I pressed the razor to my cheek. I felt it rip the hairs roughly off my face. The patch of naked skin stung as the shower’s hot water ran over it.

I hadn’t been clean-shaven in a year and a half.

I don’t remember an exact moment when my ego started to spiral out of control. It’s always been a problem. Always speaking the loudest among my friends. Cutting off girlfriends mid-sentence.

I don’t remember when I stopped catching my bad behavior or when I started to totally lose touch, but eventually I had to sit down at the end of the day — it was inevitable, I guess — and think, “oh god oh god I am so far from the person I want to be.”

My left cheek was mostly shaven. It hurt like hell. I turned the cold water up.

I broke down. I didn’t know what to do with myself. I did not know who I was exactly but that I was not the person who had been borrowing my body for the past few years.

After my first month of college, I showed my old film teacher my first film review. He emailed me the following:

I’m awfully proud of you, Nick.  You’re a ridiculously good writer.  Continue to keep your ego in check and all will be well.
    -Ted Walch.

Guess which sentence I did not take to heart.

One spot below my lip started to bleed. I washed it off with the cold water.

I licked my upper lip. It had a smoothness I had forgotten. Like when I got my braces off. That natural smoothness that’s strange from your forgetting.

My arrogance could have ruined me. It’s obvious now. And it’s embarrassing that I never stopped myself sooner. I never noticed my own swagger. I never bothered to look at myself.

I looked at myself in the mirror after I dried myself off.
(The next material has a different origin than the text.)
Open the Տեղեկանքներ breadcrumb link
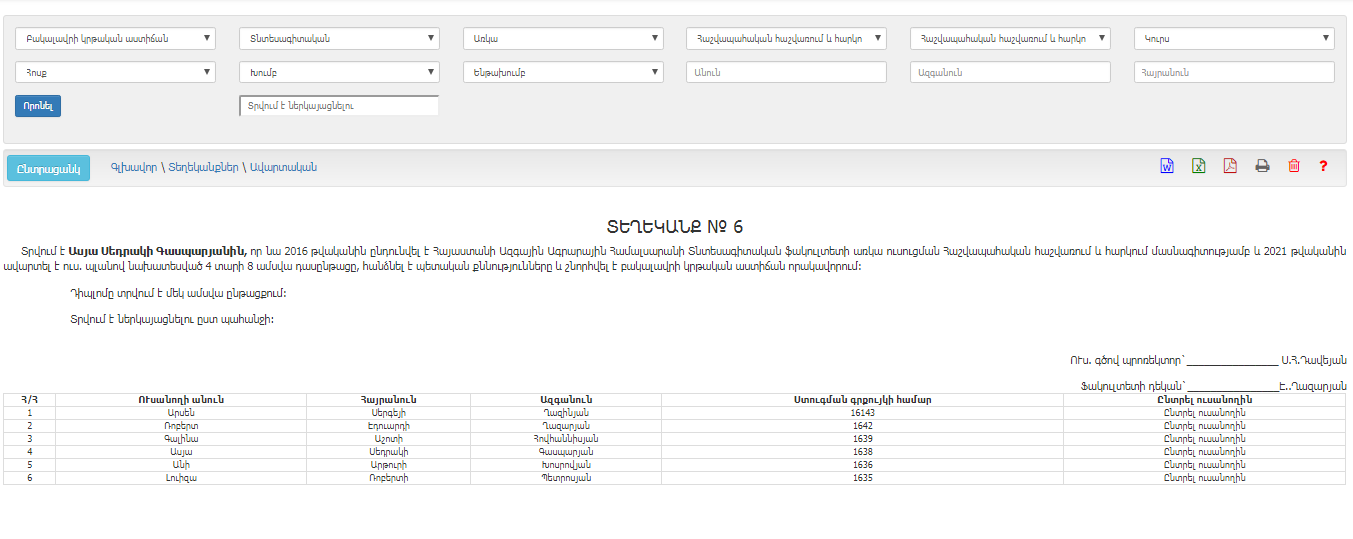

My face looked young, and to my standards, strangely distorted. Like looking in the mirror during a nightmare.

-

The next day I ran from the beach into the lake dragging the boat dolly behind me. The water chilled my legs. I gritted my teeth. The water ran over the wheels and steel of the dolly and I slipped the dolly underneath the boat and with the little strength I have I hauled the sailboat to the shore.

I uncleated the sheets.

I lowered the boom.

I grasped the halyards and wrestled the sails down. 

I untied complex knots that I do not know exactly how to tie yet but I learned about their logic from my undoing them.